The 2023 Pulitzer Prizes
Carl Phillips and Hua Hsu honored in poetry and memoir
Poet Carl Phillips ’81 won a Pulitzer Prize on Monday for Then the War: And Selected Poems, 2007-2020, a collection that the prize committee called a “masterful” chronicle of American culture “as the country struggles to make sense of its politics, of life in the wake of a pandemic, and of our place in the changing global community.” An enduring and ever-evolving writer who once referred to his work as an “ongoing quest,” Phillips is a professor of English at Washington University in St. Louis. His poems have long explored questions of power, sex, love, death, history, morality, and the experience of queerness. Then the War blends new poems with selections from his previous books, as well as his 2020 lyric prose memoir “Among the Trees,” and a chapbook, Star Map with Action Figures.
Hua Hsu, Ph.D. ’08, was honored with a Pulitzer for his memoir Stay True. A New Yorker staff writer and literature professor at Bard College, Hsu is the son of Taiwanese immigrants and grew up in Illinois, Texas, and California. His work often explores immigrant culture and experiences. The Pulitzer committee described Stay True, which also won the National Book Critics Circle Award, as an “elegant and poignant coming-of-age account.” A New York Times review called it “exquisite and excruciating.” The memoir recounts Hsu’s brief but intense friendship with Ken, a perfectly assimilated Japanese-American fraternity brother, whom Hsu meets as a Berkeley college student during the mid-1990s. The two form an unlikely but extremely close bond. Less than three years later, though, Ken is killed in a carjacking. Hsu has been working toward this book ever since, an exploration of friendship, grief, the permanent alterations of random violence, and the solace of art.
Two other Harvard affiliates also won Pulitzers: Caitlin Dickerson, a staff writer at The Atlantic and a fellow this spring in the Harvard Kennedy School’s Shorenstein Center on Media, Politics and Public Policy, won for her reporting—including a 30,000-word investigative cover story last August—on the Trump administration’s Zero Tolerance border policy, which forcefully separated migrant children from their parents.

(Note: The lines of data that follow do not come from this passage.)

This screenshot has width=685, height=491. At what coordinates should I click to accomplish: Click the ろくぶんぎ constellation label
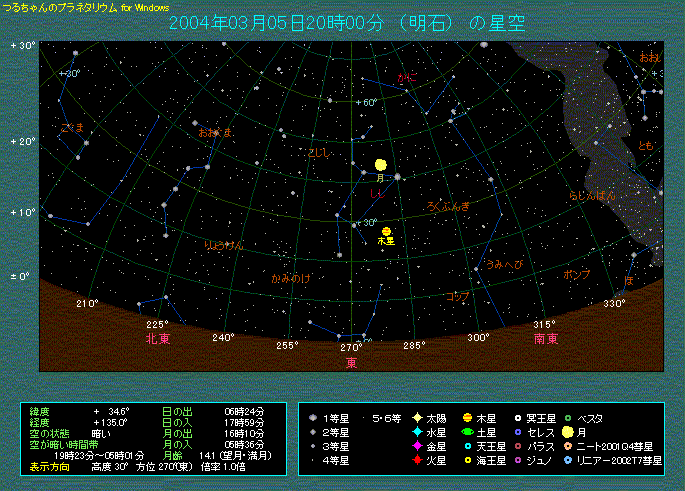[447, 206]

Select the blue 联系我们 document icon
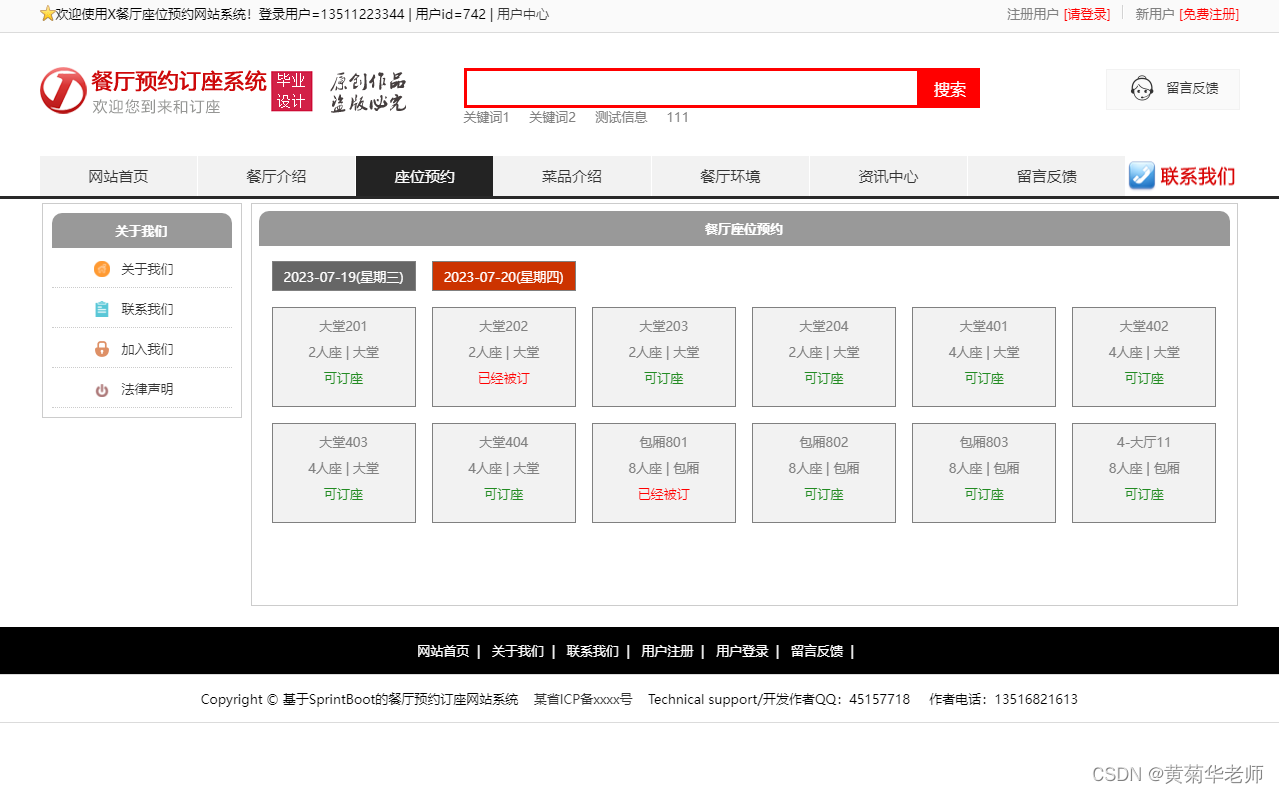pyautogui.click(x=100, y=308)
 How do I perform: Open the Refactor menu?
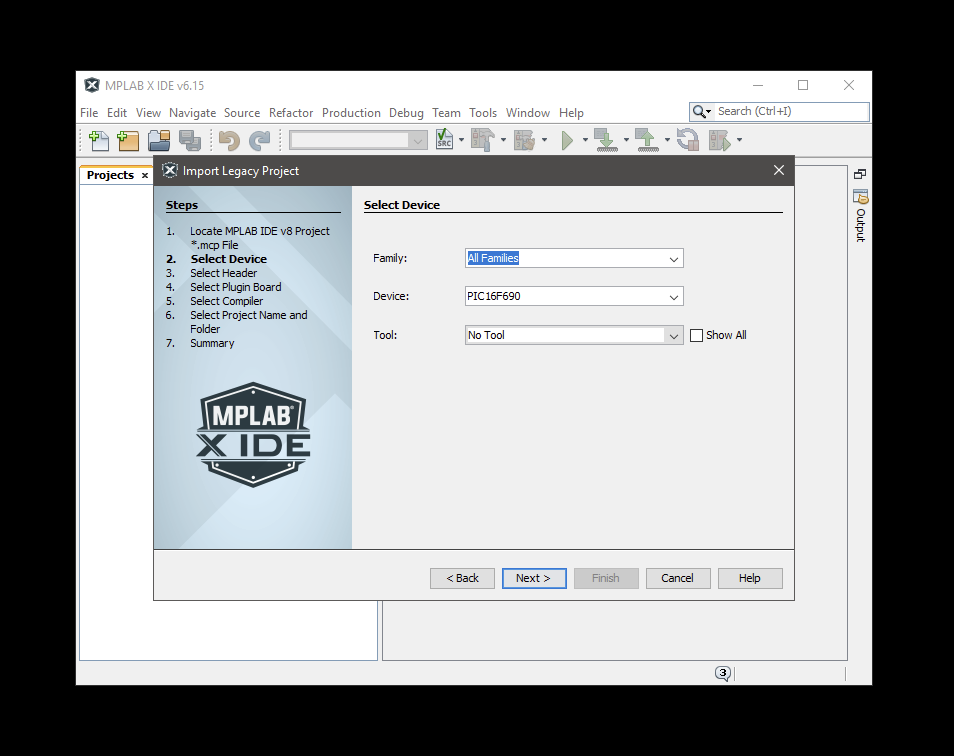[x=291, y=113]
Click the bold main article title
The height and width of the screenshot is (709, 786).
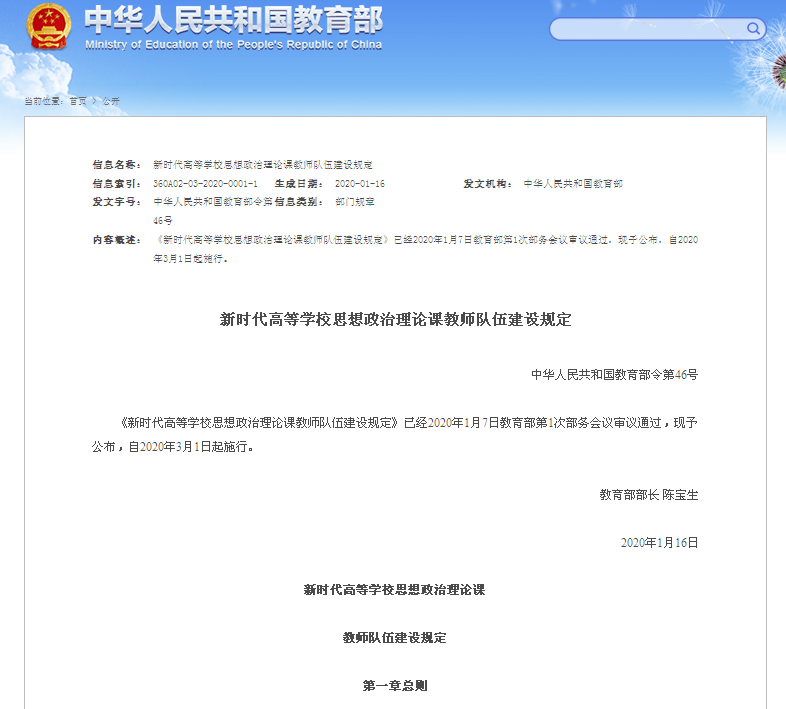[x=395, y=320]
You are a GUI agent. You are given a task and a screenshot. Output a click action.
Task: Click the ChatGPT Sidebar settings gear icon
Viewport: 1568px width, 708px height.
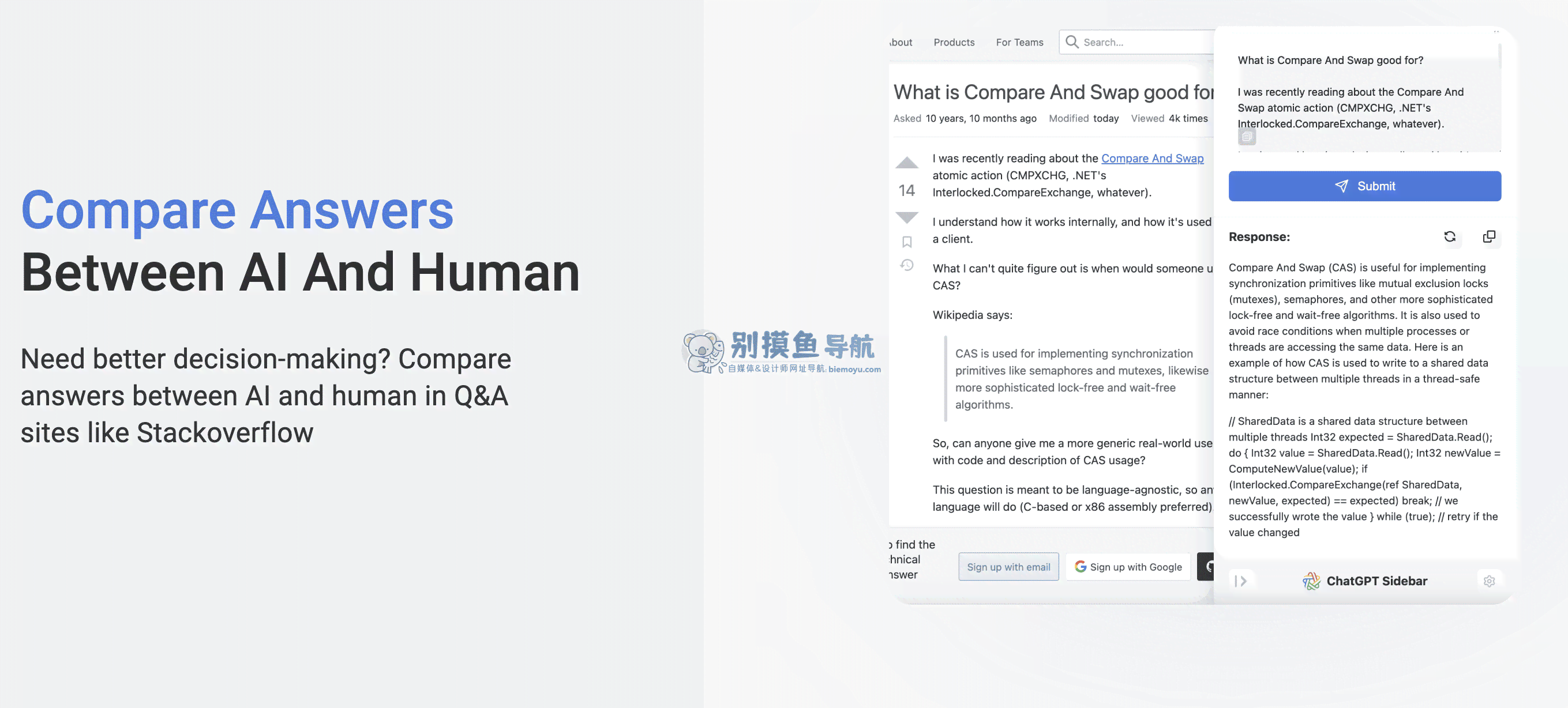tap(1490, 581)
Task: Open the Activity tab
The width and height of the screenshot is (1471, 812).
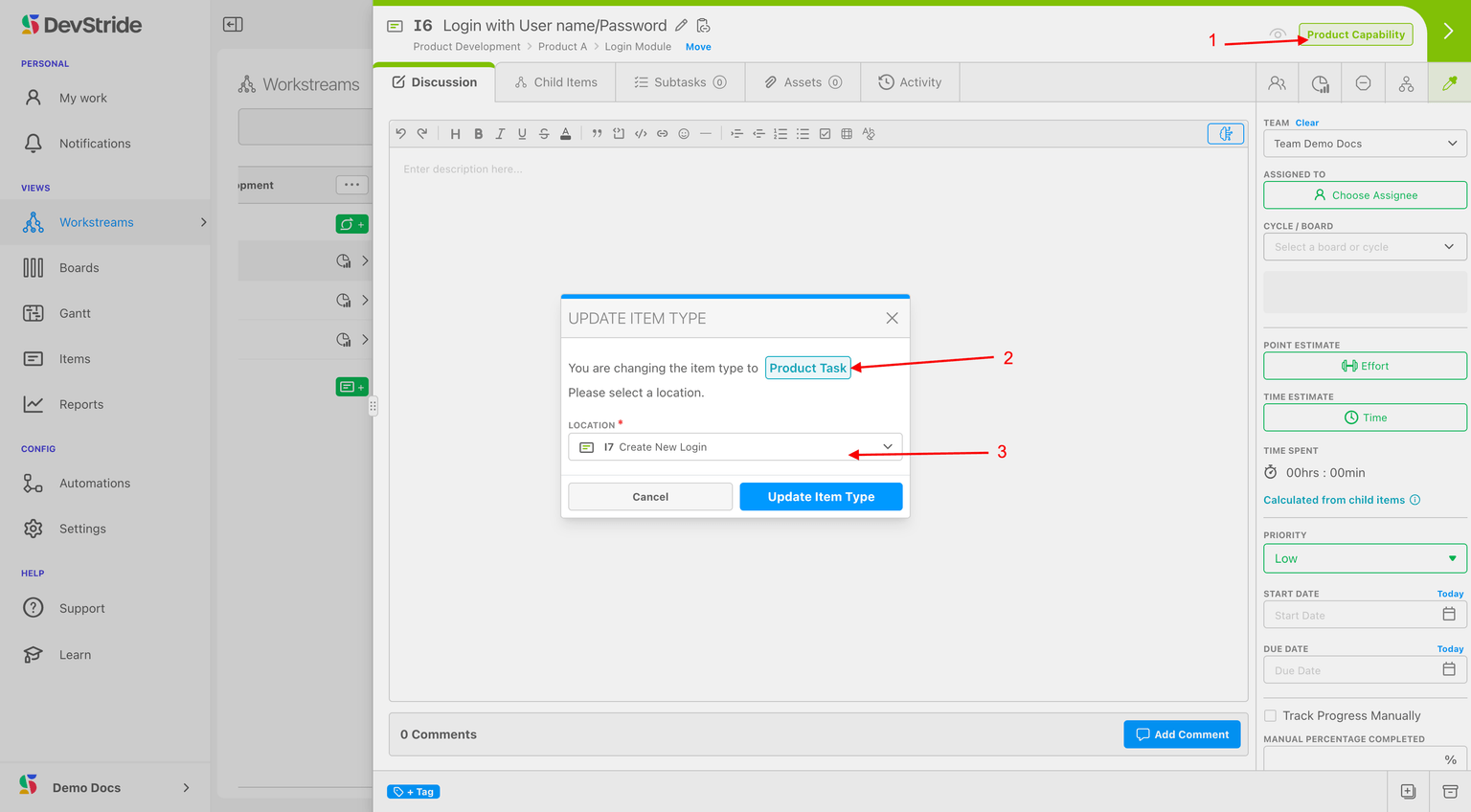Action: pyautogui.click(x=910, y=83)
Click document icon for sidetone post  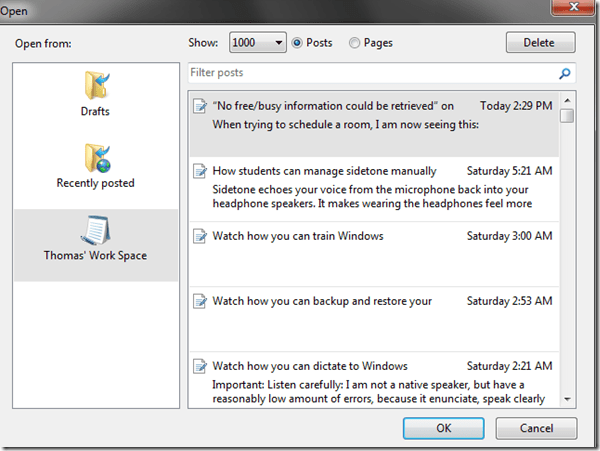point(200,171)
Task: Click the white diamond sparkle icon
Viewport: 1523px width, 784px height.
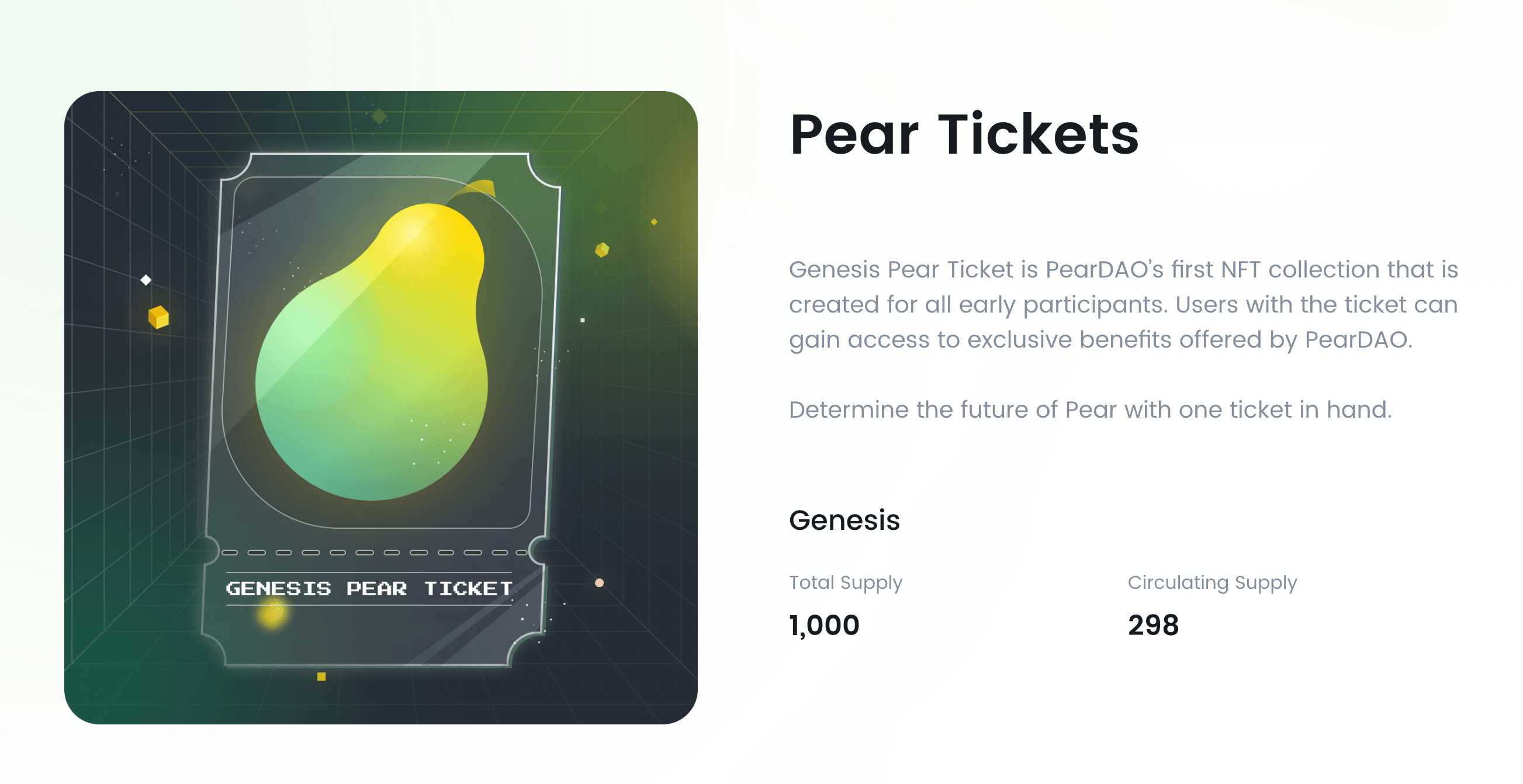Action: 146,280
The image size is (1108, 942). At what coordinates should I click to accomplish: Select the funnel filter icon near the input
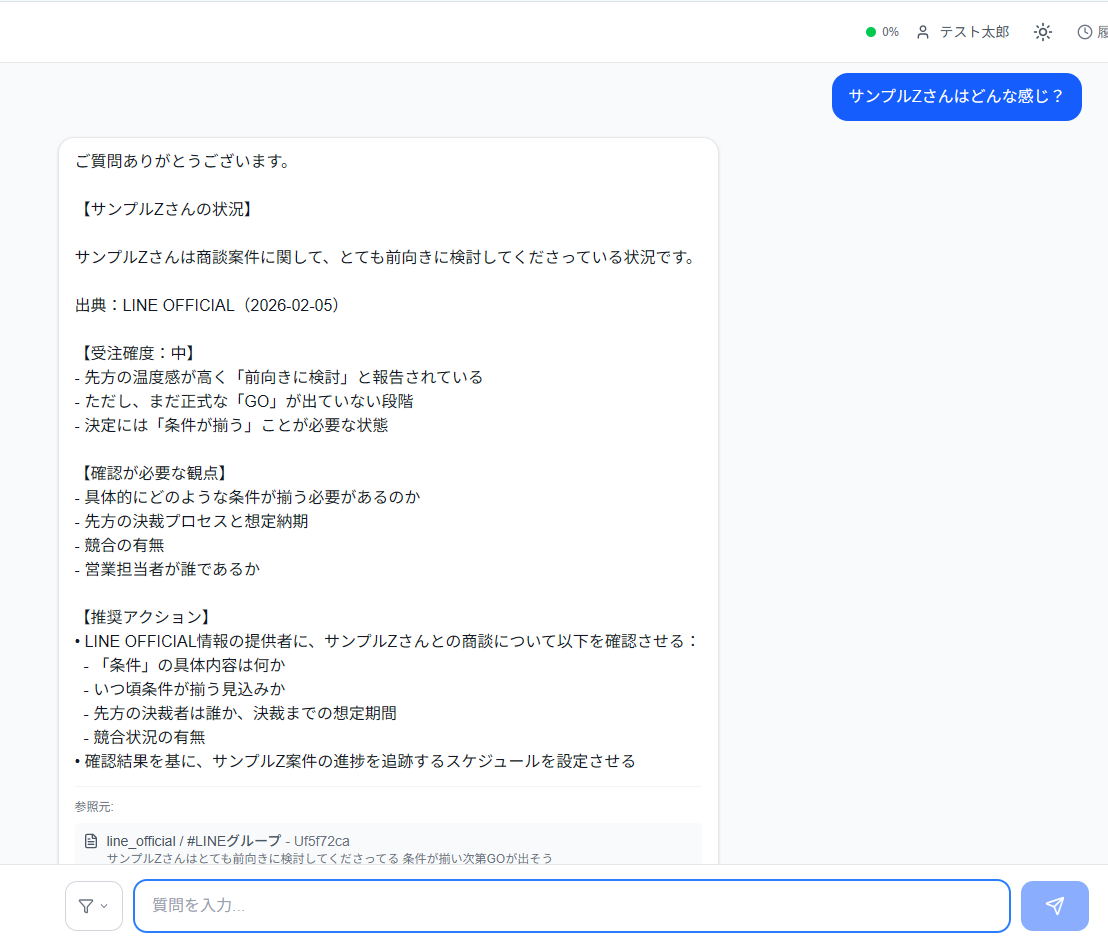88,905
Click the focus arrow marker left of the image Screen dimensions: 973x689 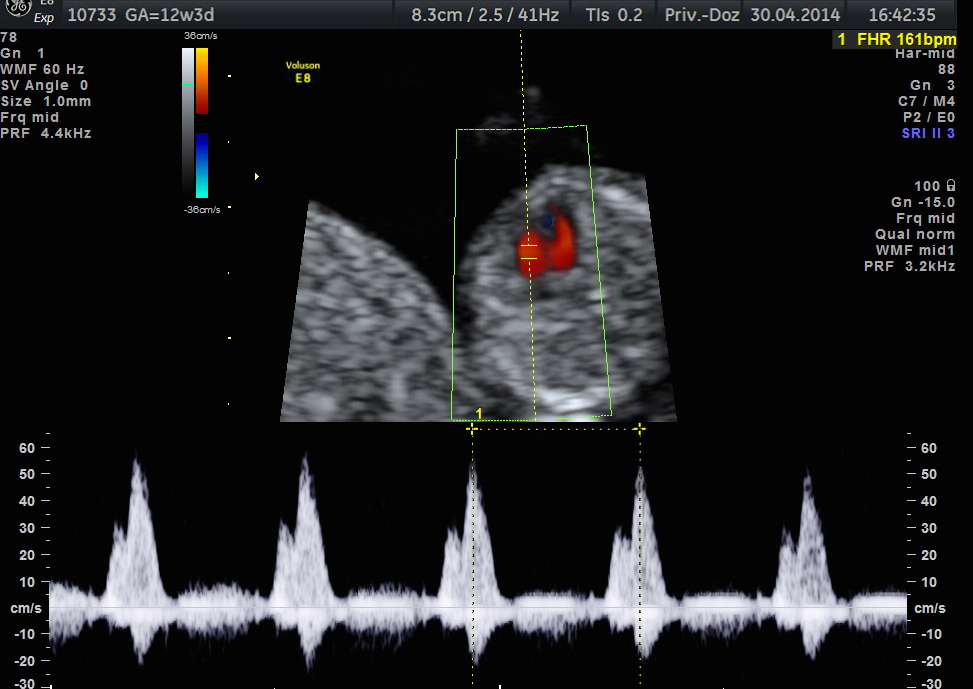click(x=258, y=177)
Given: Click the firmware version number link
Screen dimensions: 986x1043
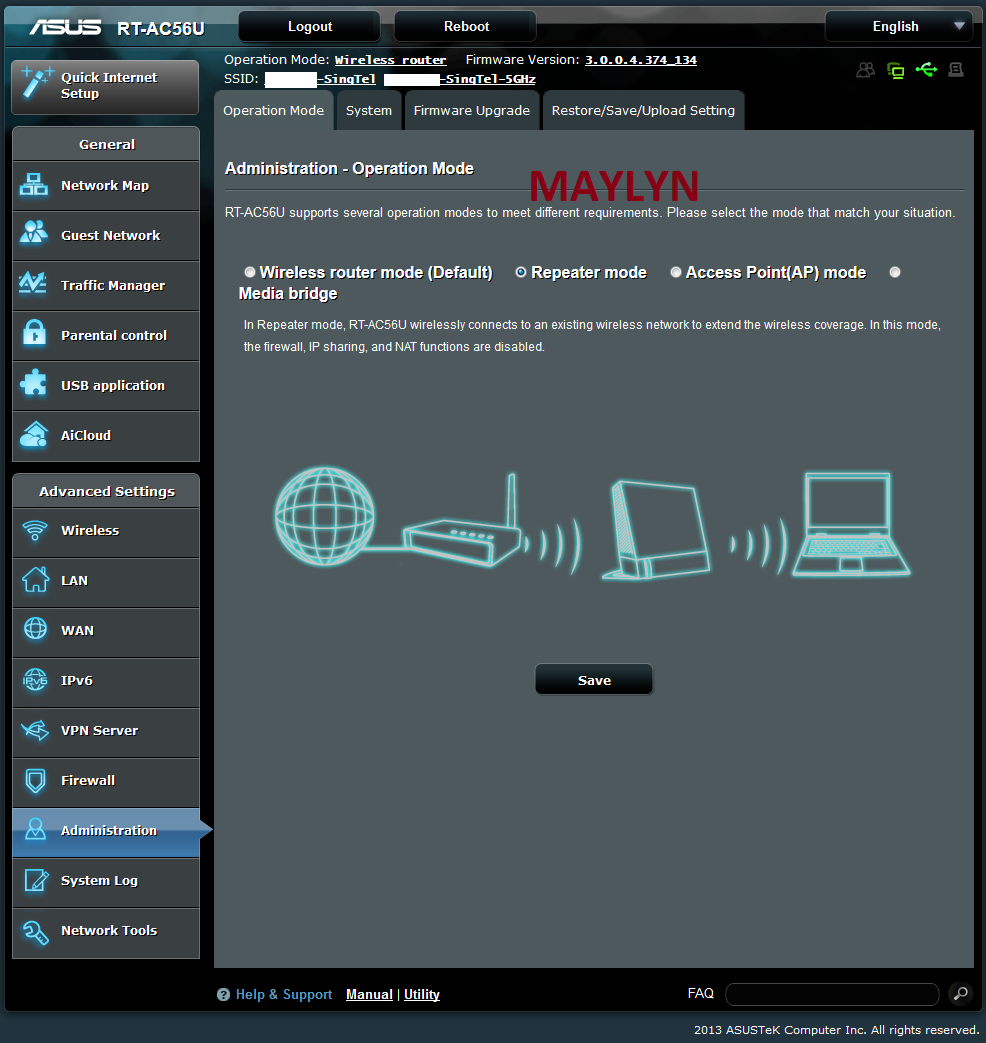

That policy has resulted, as the Pulitzer committee noted, “in abuses that have persisted under the current administration.” And musical star and polymath Rhiannon Giddens won for the opera Omar, based on the autobiography of Omar Ibn Said, an Islamic scholar from West Africa who was enslaved in 1807 and brought to Charleston, South Carolina. Enslaved for the rest of his life (despite a brief escape), he wrote Arabic-language works of theology and history, as well as his autobiography, which was composed in 1831. Giddens, who is artistic director for the Harvard-affiliated arts organization Silkroad, composed the libretto and music for Omar. She shared the Pulitzer with Michael Abels, who orchestrated the opera, which the Pulitzer committee described as, “expanding the language of the operatic form while conveying the humanity of those condemned to bondage.”